## Text segment
Start
ACORN HOUSE TRANSFORMATION
Our clients purchased a house constructed from two standardized Acorn suburban house kits. We were asked to work within the existing footprint to transform the generic character of this familiar domestic building type into a contemporary living and working environment for two professionals. To take maximum advantage of the dramatic presence of its wooded hilltop site, the design exploits the incongruities produced by the siting of these standard house volumes on the sloping topography to allow the house to respond to the unique natural landscape it frames. The perceived volume of the Acorn house is compressed to direct views out to the landscape, while a new transparent glass link between the volumes reorients the entry sequence to Flax Pond. A slatted wood deck slips through the new two-story entry to cantilever out to overlook the water below.
End
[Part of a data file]
Start
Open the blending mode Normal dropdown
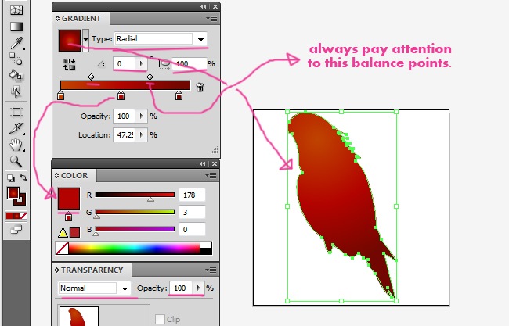The height and width of the screenshot is (326, 509). click(x=123, y=288)
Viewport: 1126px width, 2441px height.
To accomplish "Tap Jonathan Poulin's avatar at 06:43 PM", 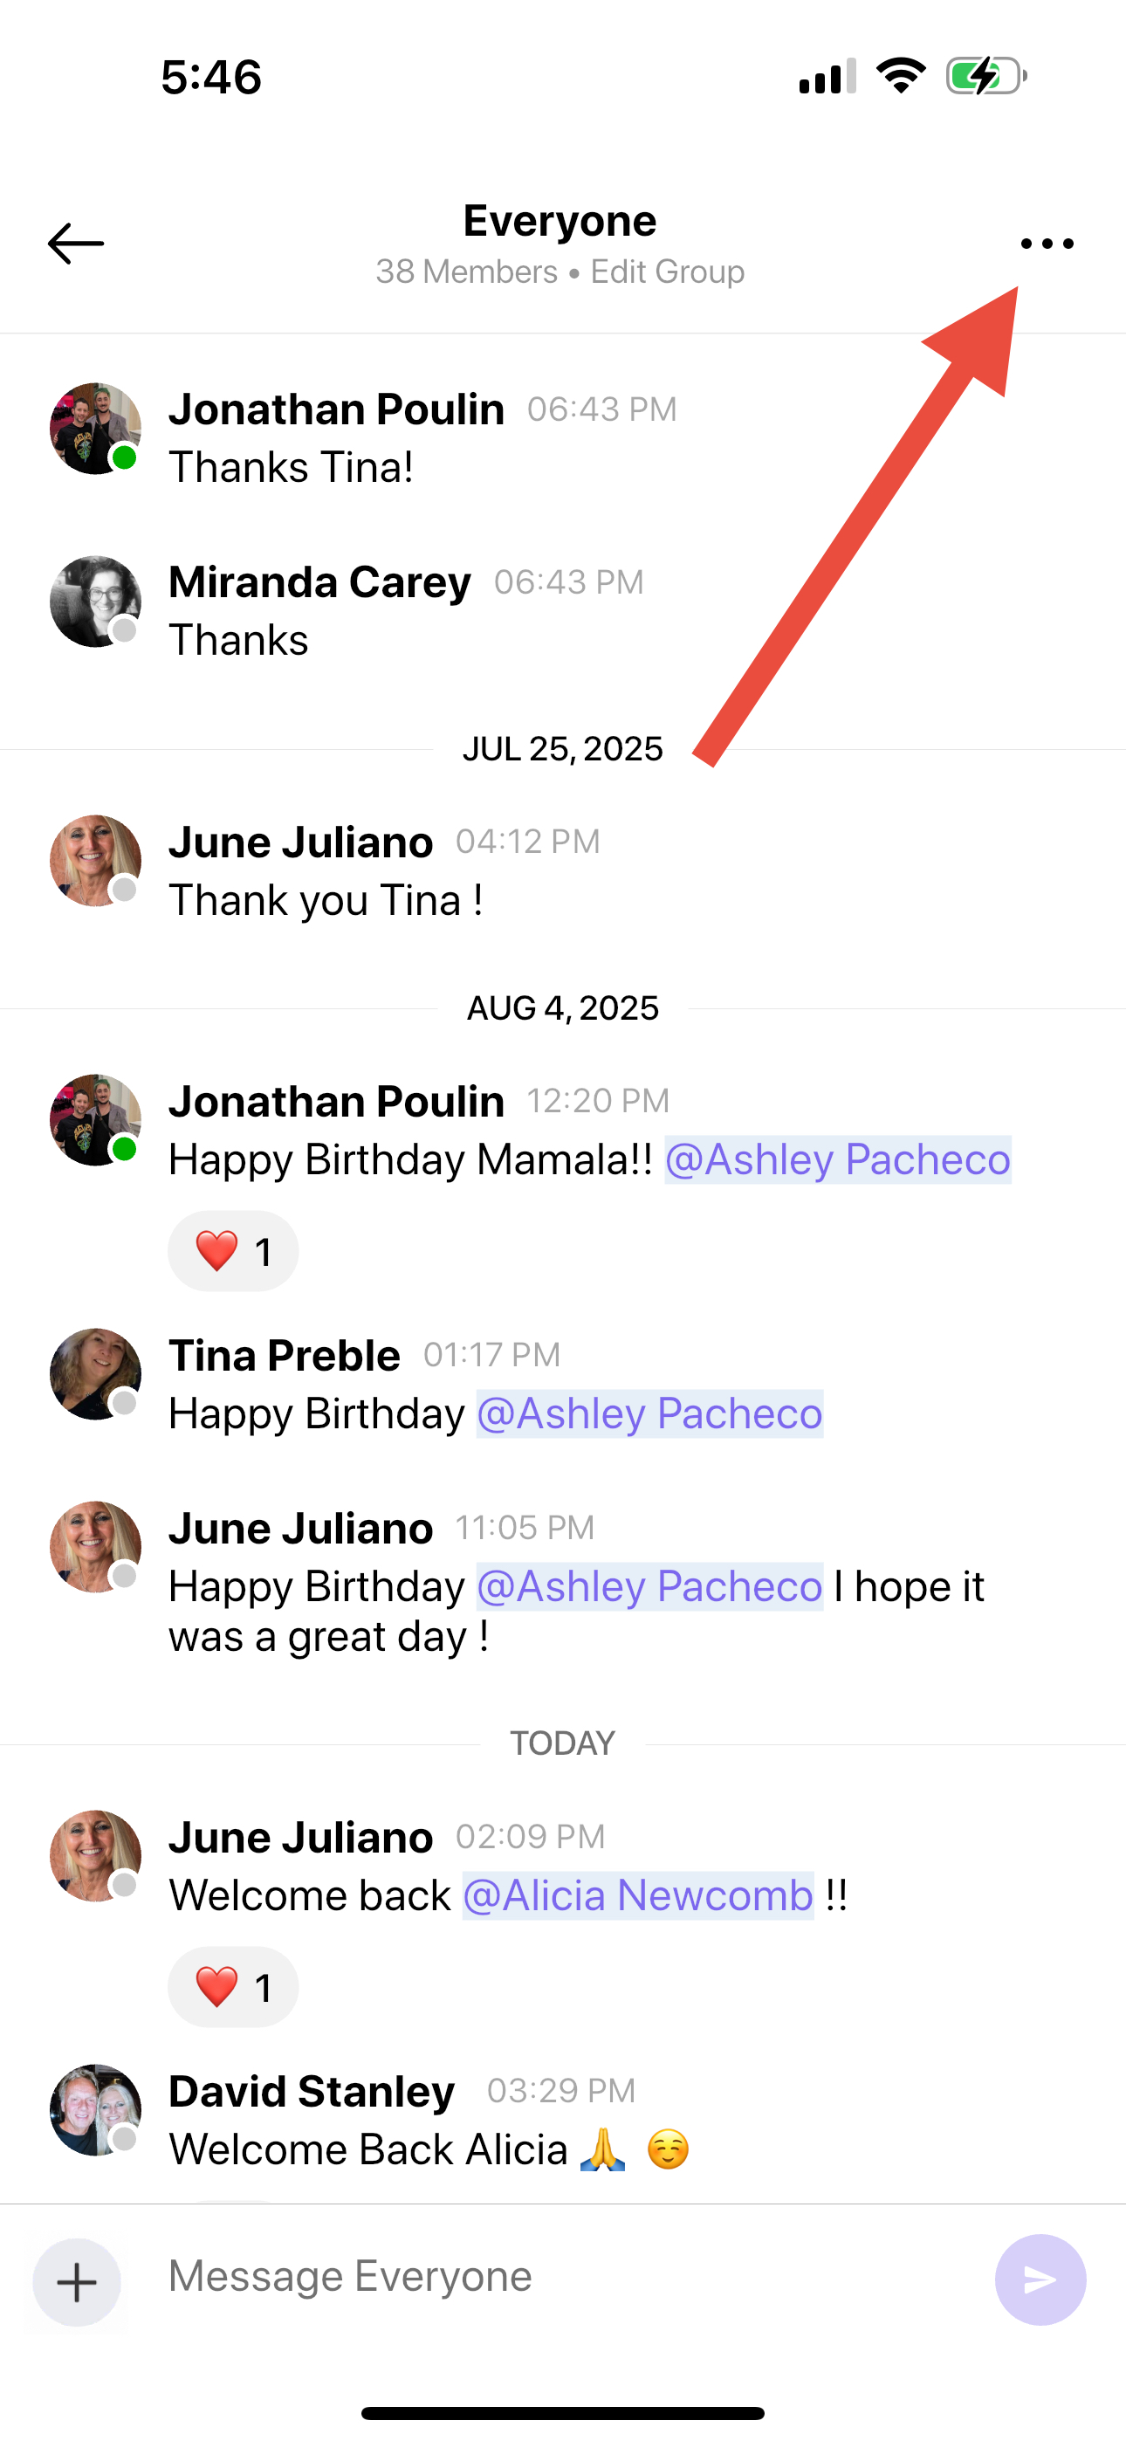I will point(96,428).
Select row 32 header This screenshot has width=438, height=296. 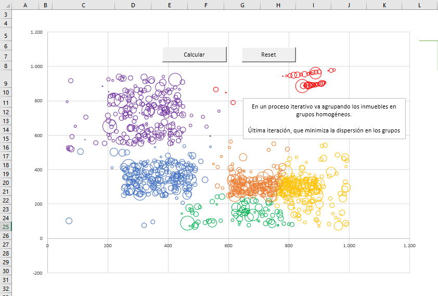click(6, 289)
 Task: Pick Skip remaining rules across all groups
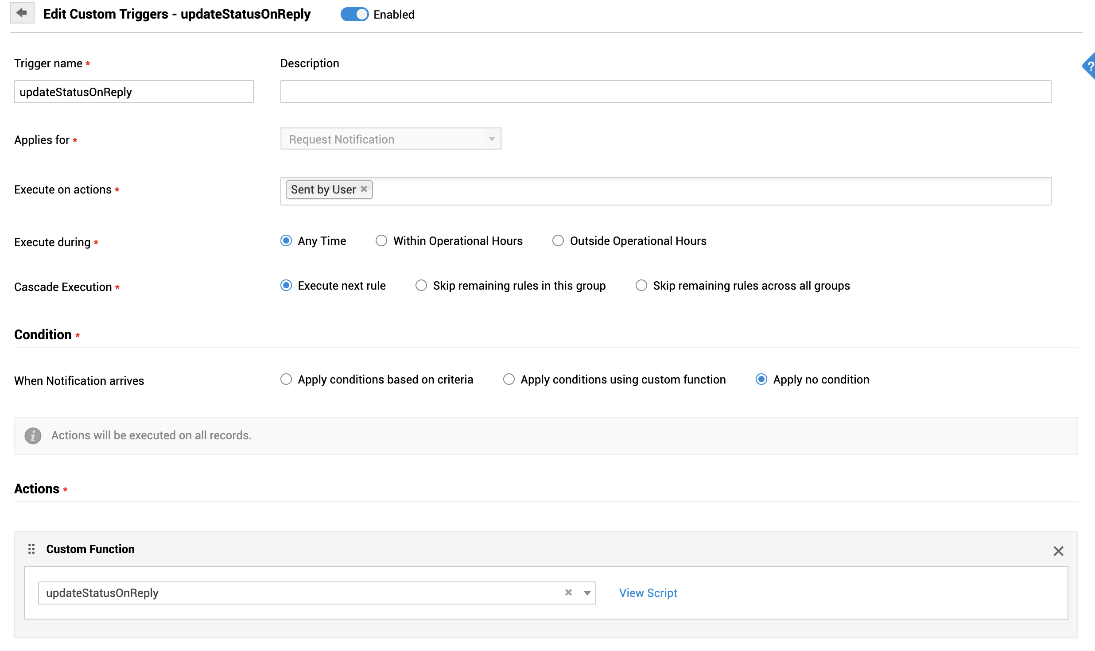point(641,286)
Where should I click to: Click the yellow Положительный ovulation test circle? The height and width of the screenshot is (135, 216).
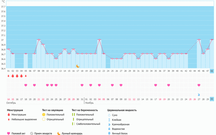click(44, 115)
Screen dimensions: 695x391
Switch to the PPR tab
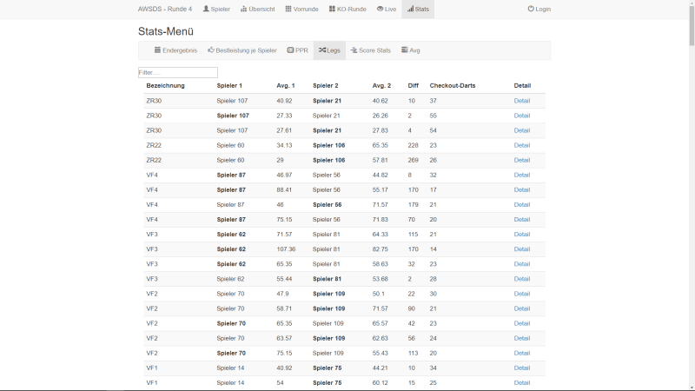(297, 50)
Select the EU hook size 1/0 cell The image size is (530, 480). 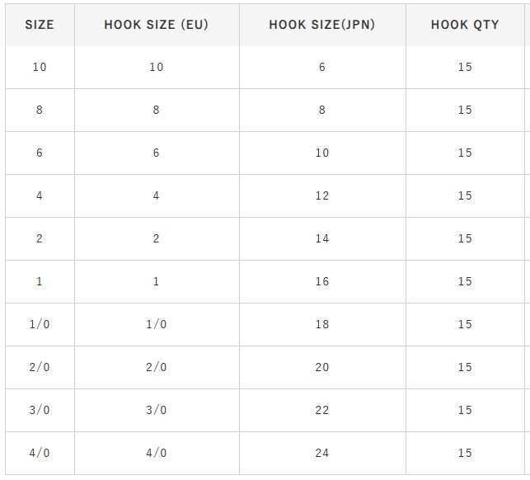click(x=157, y=324)
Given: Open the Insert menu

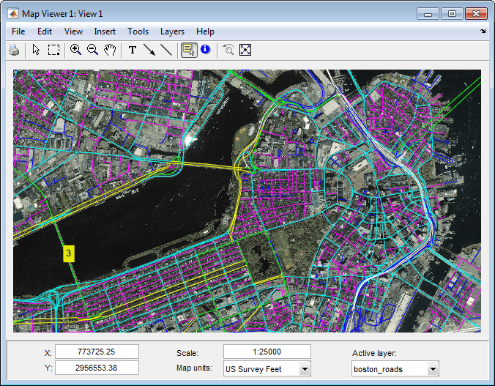Looking at the screenshot, I should [105, 31].
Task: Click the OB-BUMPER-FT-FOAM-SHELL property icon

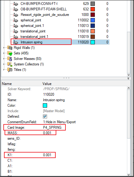Action: pos(16,9)

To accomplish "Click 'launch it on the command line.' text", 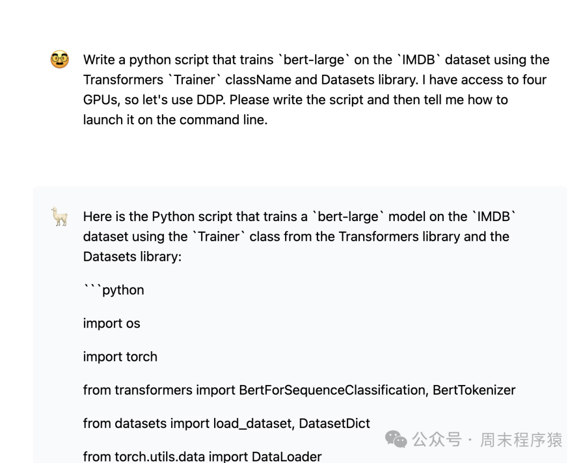I will tap(175, 119).
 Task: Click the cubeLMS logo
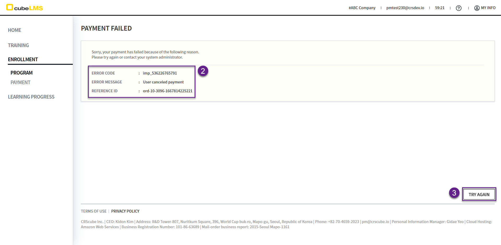point(25,8)
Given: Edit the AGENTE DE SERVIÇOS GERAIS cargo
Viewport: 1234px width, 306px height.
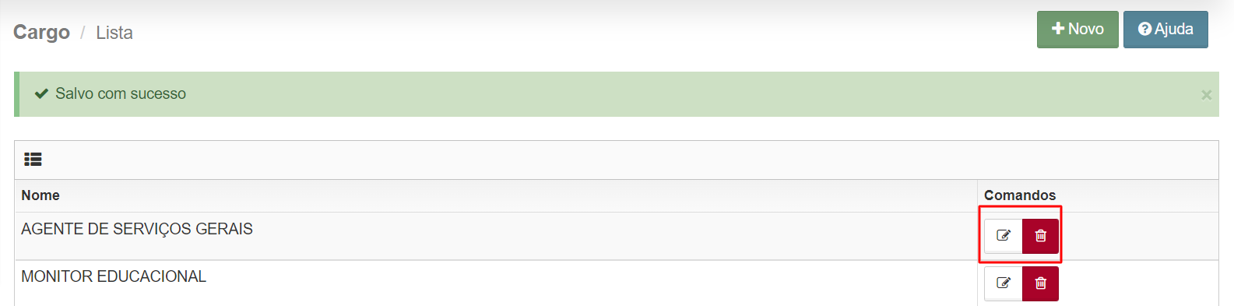Looking at the screenshot, I should pyautogui.click(x=1003, y=236).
End
## Objectives
1) Quote the Acorn House text word for word, everything from "ACORN HOUSE TRANSFORMATION" down to "the water below.".
2) Lay out everything in the entries from the line containing "Given: Edit the" down to the last line of the entries as a Markdown table with the columns Row and Line, leaving out blank lines and pictures.

## Results of the exercise
1)
ACORN HOUSE TRANSFORMATION
Our clients purchased a house constructed from two standardized Acorn suburban house kits. We were asked to work within the existing footprint to transform the generic character of this familiar domestic building type into a contemporary living and working environment for two professionals. To take maximum advantage of the dramatic presence of its wooded hilltop site, the design exploits the incongruities produced by the siting of these standard house volumes on the sloping topography to allow the house to respond to the unique natural landscape it frames. The perceived volume of the Acorn house is compressed to direct views out to the landscape, while a new transparent glass link between the volumes reorients the entry sequence to Flax Pond. A slatted wood deck slips through the new two-story entry to cantilever out to overlook the water below.

2)
| Row | Line |
|---|---|
| 1 | Given: Edit the AGENTE DE SERVIÇOS GERAIS cargo |
| 2 | Viewport: 1234px width, 306px height. |
| 3 | Looking at the screenshot, I should pyautogui.click(x=1003, y=236). |